Started Mar 5, 2014 | Discussions
Allan Olesen Veteran Member • Posts: 3,391
Re: Zero
1

Mike Davis wrote:


Thanks for strengthening my argument.

Your argument for something which is obvious and well-known? Why would you want that strengthened?

bobn2
bobn2 Forum Pro • Posts: 53,180
Re: Long tele and close macro
1

TrapperJohn wrote:

Those are two areas where a larger sensor can be at a disadvantage.

With long tele, not only is the magnification less for a given focal length, the DOF can be too shallow at even moderate stops. That huge 300 F2.8 is actually being shot at F8 to get enough DOF back to get the subject fully in focus.
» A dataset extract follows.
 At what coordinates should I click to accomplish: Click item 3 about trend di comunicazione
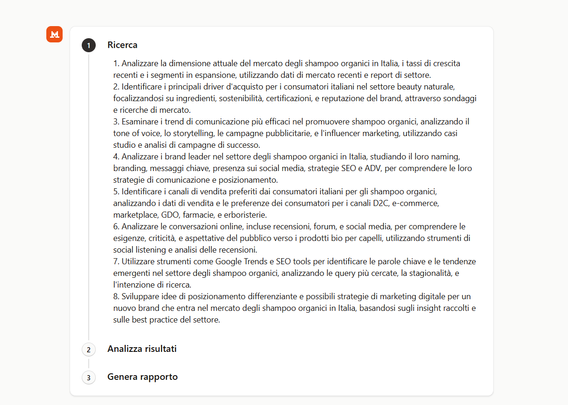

True that one can crop a large sensor tele shot, but there's still no substitute for being able to visualize the actual image in the VF.

The thing is, you can get the lens that does the same job if you want, like for instance the new Tamron 150-600/5.6-6.3 which is doing the same job as a 75-300/2.8-3.15 on mFT. Not an expensive lens (as long lenses go) and seems to do a pretty good job. The 300/2.8 is of course a big and expensive lens, but it's giving the equivalent of a 150/1.4 on mFT, which would also be a big and expensive lens, if you could get one. Nowadays you can if you want - get a 200/2 (say the Canon at $5700 - it's a stunning lens, you wouldn't have to worry about the optical quality) and put a 0.7x speed booster behind it, and lo, you have a lens doing the same job as that 300/2.8.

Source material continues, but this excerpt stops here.